Lo alzo y camino con él prendido al cuello. Cuando estamos llegando veo a Mariana a través del vidrio, sentada en una silla; llora y Roberto le alcanza un vaso. Pedro está hablando por teléfono. Me limpio los pies húmedos antes de entrar:
–Acá está –exhibo al nene que se baja corriendo de mis brazos para ir a los de su madre. Roberto y Mariana abrazan al chico como si lo hubieran recuperado de un secuestro y luego por un segundo me miran incómodos, interrogantes. Los ojos de Pedro me dicen el miedo que tuvo de que yo quizá… ¿qué? ¿Qué podría haber hecho más que desear?

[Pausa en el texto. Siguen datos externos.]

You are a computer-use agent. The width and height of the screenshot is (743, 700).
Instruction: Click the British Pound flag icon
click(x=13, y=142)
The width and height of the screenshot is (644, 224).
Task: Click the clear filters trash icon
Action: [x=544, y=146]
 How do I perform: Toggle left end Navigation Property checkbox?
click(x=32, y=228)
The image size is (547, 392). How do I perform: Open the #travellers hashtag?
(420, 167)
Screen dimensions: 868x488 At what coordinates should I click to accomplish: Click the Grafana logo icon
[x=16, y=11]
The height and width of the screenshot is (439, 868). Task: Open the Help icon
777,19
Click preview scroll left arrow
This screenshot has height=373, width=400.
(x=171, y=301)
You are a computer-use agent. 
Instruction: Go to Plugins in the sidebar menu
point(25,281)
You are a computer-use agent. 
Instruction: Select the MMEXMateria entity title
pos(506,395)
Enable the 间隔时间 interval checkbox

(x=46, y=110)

–¡Por Dios, Silvia! –estalla– ¿Dónde te habías metido? ¡Hace media hora que estamos buscándolos! –Vuelve a dirigirse al teléfono–. Sí, disculpe, de la chacra doce, ya aparecieron. Bien, gracias.
Cuelga y espera mi respuesta.
–Tuve que correrlo –miento–. Me veía y se escapaba. Mariana y Roberto no tienen más remedio que agradecerme, pero dicen que el susto los dejó agotados. Juntan sus cosas rápido. Los acompañamos hasta el hotel mientras miro, a través de las ventanillas del auto, las manzanas sombrías, inmóviles en sus ramas. Sin desearlo, recuerdo la frase que alguien escribió sobre los monstruos y las diferencias. Afuera la lluvia es aguacero.